Vinimpex's position has also been undermined by the entry into the market of David Trimby, a well- known wine trade figure, who has acquired the rights to sell wines from two other wineries.
The handsome Mr Todorov was already known as a marketing whiz, speaking perfect English which he attributes to 'pure good luck. My father was working in the Bulgarian Embassy in Jakarta and I went to an English language school, I even got a Cambridge GCE in English by correspondence.'
Mr Todorov went straight into the wine business nearly 20 years ago, after graduating in economics from Sofia University. He was not joining a new industry.
'The Bulgarians have always drunk wine - there are vines in and around every village. But the wine had to be home-made, your own wine.' Nevertheless the country has had a proper wine industry for a long time. Its first co-operative was founded on a French model as far back as 1909 and the industry was nationalised between the wars, well before the Communist takeover.
The wine industry really took off in the late 1950s and early 1960s when Nikita Khrushchev allotted specialities to every Eastern European country. Bulgaria was allotted wine (and brandy) and immense sums were poured into wineries and new plantations, mostly of 'foreign' grape varieties such as cabernet sauvignon.
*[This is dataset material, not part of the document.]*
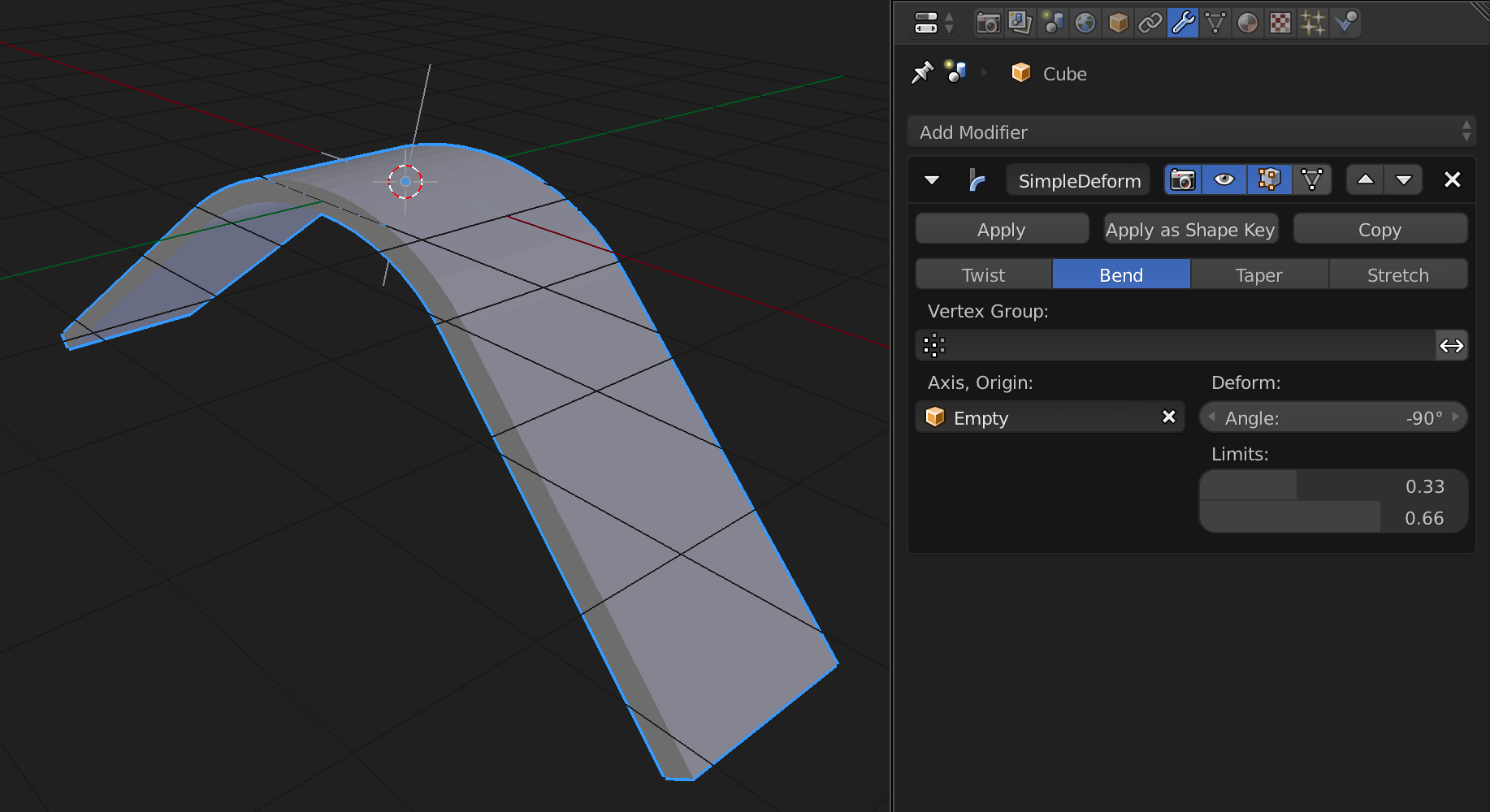
Task: Toggle modifier visibility in render
Action: [x=1182, y=179]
Bulgaria's first efforts at exporting to the West, conducted through a team of youngsters such as Mr Todorov, concentrated on bulk sales to quality-unconscious markets such as Germany and Japan. Mr Todorov preferred to concentrate on Britain, the only big wine market not dominated by local products.
However, a joint venture with Mills & Allen, most famous for its poster business, was not a great success and in 1982 Mr Todorov was sent over as a trouble-shooter to see if the idea was doomed.
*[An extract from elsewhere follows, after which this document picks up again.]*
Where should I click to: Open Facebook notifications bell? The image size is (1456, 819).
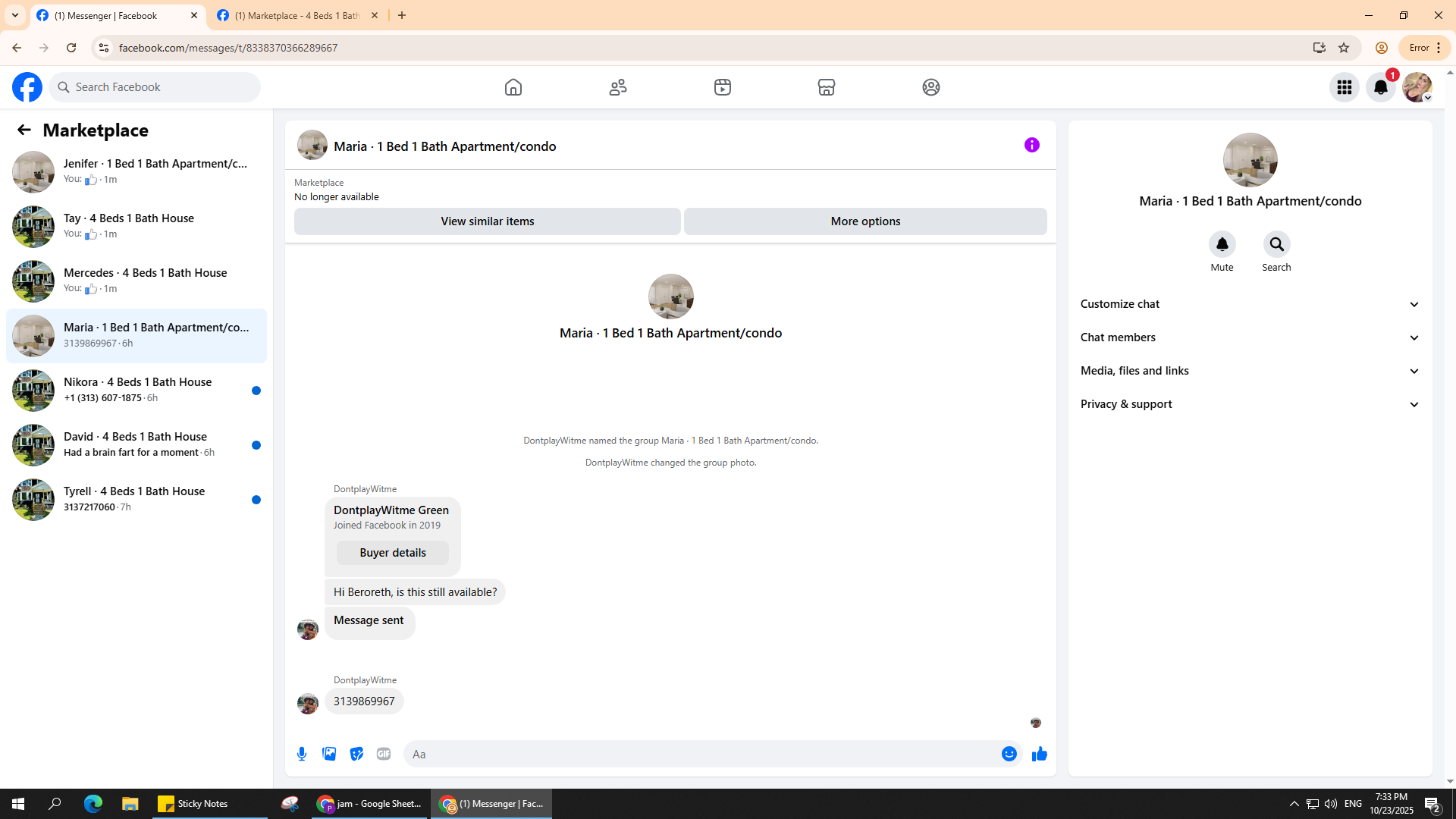point(1380,87)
He soon showed a natural sophistication, avoiding the mass market for cheap, medium-sweet, white wines such as liebfraumilch. 'We decided to go where the trends were, so we put everything into sales of our cabernet sauvignons at prices slightly above the real cheapos.'
With the help of a humorous advertising campaign sales soared to reach a record 2.3 million cases in 1990.
But Mr Todorov was being undermined by events at home when the Bulgarians loyally followed Mikhail Gorbachev's anti-alcohol campaign to the extent of digging up a great many vineyards. 'The decisions were being made by people who knew nothing. They needed the hard currency and they couldn't understand the idea of value being added by advertising and marketing.'
Mr Todorov was recalled to Sofia: 'I was convinced that I was going to be sent to Siberia - we have the same expression as the Russians.'
He survived and got his revenge after the collapse of Communism. He acquired management control of Vinimpex, sacking two directors and 20 staff while persuading individual wineries to continue to sell through the organisation. But the capitalist in him inevitably led to a split and the formation of Domaine Boyar.
The biggest danger to Mr Todorov and the other reputable sellers comes from another more fundamental upheaval resulting from the revolution - land reform. Land in Bulgaria was never nationalised and the peasants apparently still remember the exact boundaries of their ancestral plots. These have now been registered, but the vines are rather neglected as everyone reoccupies their land, or leases them to farmers more concerned with quantity than quality.
Nevertheless the ebullient Mr Todorov is 'confident that we've got plenty of wine, for this year at least.' And to show his confidence in the quantity (and quality) of future supplies, he has just introduced his superior Vintage Blend range, 'wines of uncompromising standard, one that has earned the coveted accolade of the Royal Warrant of King Simeon II of the Bulgarians.' Not just a capitalist yet a royalist is our Mr Todorov.